Dopo anni di scandali, accuse e proteste, papa Francesco ha detto basta ed ha commissariato  la Compagnia di Maria per l'educazione dei sordomuti, l'istituto con casa generalizia a Verona in Italia e sedi in molti Paesi del mondo, in cui numerosi sacerdoti sono accusati di aver abusato sessualmente minori affetti da disabilità nel corso di decenni. La notizia è stata data nelle scorse settimane da una agenzia di stampa argentina, ma in Italia era passata sotto traccia. Proprio un argentino il commissario scelto dal pontefice: si tratta di Alberto Bochatey, vescovo ausiliare di La Plata. La nomina è stata effettuata dalla Congregazione vaticana per gli Istituti di Vita Consacrata e le Società di Vita Apostolica ed è facile immaginare che abbia ottenuto il pieno avallo del Papa. A Bochatey sono stati dati i più ampi poteri nella gestione dell'istituto religioso.

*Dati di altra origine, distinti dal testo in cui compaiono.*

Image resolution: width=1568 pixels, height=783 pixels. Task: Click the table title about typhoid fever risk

Bochatey ha già annunciato che la sua principale missione sarà di far venire a galla sugli abusi sessuali che sarebbero stati perpetrati in Italia come in Argentina per molti anni: peccati (e crimini, per le leggi civili) particolarmente gravi perché, nella gran maggioranza dei casi, perpetrati da religiosi a cui i giovani portatori di handicap erano stati affidati. La Chiesa cattolica riconosce la pedofilia come uno tra i "delicta graviora", uno tra i delitti più gravi tra quelli di cui un religioso si può macchiare. Decine gli accusatori, molti dei quali adulti che si sono fatti forza a vicenda con il passare degli anni: molti sono anche gli accusati, alcuni dei quali sono morti, mentre altri sono ormai molto anziani.

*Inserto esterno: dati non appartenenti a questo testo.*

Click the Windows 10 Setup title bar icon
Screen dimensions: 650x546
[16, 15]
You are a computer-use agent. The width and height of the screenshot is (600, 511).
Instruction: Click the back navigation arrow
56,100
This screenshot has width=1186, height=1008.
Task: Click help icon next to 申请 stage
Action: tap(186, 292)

La Compagnia di Maria per l’educazione dei sordomuti è stata fondata il 23 settembre 1840 a Verona dal Servo di Dio don Antonio Próvolo, che aveva l'obiettivo di curare i giovani sordomuti, istruendoli nella fede e provando a curarli, in modo che potessero riuscire a farsi comprendere. Dal 1914 la Congregazione ha sedi in Argentina ed è proprio nel collegio di Mendoza che è scoppiato, negli scorsi mesi, uno scandalo internazionale. Mentre la giustizia italiana ha ritenuto non procedere contro i sacerdoti, ritenendo estinti i reati perché denunciati troppo tardi, quella argentina non si  comportata allo stesso modo, incarcerando alcuni sacerdoti, tra cui don Nicolas Corradi, accusato di aver abusato sessualmente bambini anche quando era in Italia, ed addirittura una suora, che si era resa latitante per un anno. La diocesi di Verona, dal canto suo, non ha mai potuto agire perché l'istituto, tecnicamente, era autonomo, ma non ha mai dato l'impressione di voler sostenere seriamente le presunte vittime. Fanpage, alcuni mesi fa, aveva rintracciato uno dei sacerdoti accusati di pedofilia, che, sorprendentemente, aveva ammesso le sue colpe in un video che ha poi fatto il giro del mondo.

Negli ultimi anni sono emerse testimonianze agghiaccianti su quello che succedeva ai bambini sordomuti che vivevano nelle mura delle case che facevano capo alla Congregazione. Bambini costretti a rapporti sessuali completi, invitati a toccare uomini più grandi di loro e a farsi toccare, condotti finanche in chiese per subire molestie senza che nessuno lo venisse a sapere. Molte delle vittime hanno ormai più di cinquanta o sessant'anni e cercano solo giustizia. A monsignor Bochatey il difficile compito di fare pulizia nella congregazione, di stabilire la verità e di fare in modo che orrori simili non accadano mai più.